Material shown:

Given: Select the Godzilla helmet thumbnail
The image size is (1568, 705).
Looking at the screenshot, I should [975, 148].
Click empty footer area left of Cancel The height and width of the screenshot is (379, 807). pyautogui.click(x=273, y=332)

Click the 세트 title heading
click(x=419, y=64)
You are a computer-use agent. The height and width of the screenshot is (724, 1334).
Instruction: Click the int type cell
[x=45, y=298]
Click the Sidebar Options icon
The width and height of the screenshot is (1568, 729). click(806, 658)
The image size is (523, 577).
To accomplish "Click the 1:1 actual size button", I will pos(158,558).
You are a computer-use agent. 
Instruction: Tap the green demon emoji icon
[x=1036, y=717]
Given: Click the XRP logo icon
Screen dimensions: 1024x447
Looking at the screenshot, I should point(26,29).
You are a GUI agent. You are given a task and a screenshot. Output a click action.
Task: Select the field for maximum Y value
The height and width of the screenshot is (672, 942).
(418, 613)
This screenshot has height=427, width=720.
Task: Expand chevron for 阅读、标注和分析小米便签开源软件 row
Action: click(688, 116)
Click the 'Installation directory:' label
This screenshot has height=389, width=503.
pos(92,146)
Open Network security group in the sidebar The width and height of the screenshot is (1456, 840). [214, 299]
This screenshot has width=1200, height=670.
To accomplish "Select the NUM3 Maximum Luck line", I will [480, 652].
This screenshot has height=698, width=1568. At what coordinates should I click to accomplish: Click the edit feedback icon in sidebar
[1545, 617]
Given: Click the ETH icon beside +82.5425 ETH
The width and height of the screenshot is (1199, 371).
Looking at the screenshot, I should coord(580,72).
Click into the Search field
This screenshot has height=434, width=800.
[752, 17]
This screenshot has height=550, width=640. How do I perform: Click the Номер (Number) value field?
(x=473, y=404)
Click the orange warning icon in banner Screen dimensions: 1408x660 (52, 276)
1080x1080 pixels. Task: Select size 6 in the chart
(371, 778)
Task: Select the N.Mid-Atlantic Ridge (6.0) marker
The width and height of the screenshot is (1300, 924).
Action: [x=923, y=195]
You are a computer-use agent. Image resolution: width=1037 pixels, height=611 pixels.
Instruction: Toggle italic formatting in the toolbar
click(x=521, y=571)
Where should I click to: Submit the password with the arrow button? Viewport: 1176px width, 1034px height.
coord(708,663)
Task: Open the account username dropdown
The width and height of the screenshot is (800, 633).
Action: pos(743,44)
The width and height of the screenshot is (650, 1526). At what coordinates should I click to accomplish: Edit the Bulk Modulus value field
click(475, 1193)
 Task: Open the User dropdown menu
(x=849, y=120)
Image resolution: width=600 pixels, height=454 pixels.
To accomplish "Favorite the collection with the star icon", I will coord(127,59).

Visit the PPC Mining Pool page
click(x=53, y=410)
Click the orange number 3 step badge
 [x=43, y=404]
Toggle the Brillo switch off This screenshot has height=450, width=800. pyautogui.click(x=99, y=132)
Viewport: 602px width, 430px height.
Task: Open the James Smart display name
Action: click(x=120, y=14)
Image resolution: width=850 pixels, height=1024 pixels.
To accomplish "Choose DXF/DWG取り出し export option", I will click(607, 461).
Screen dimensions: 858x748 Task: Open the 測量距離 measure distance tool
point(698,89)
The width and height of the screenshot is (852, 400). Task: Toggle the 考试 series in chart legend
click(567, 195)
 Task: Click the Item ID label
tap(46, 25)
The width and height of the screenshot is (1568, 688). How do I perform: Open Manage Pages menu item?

Directions for this task:
From the line containing "Task: Click the Item ID label" to the last line of the records above, please write out every line exactly and add nothing.

Solution to the problem:
 Task: Click the Item ID label
tap(46, 25)
The width and height of the screenshot is (1568, 688). How do I perform: Open Manage Pages menu item?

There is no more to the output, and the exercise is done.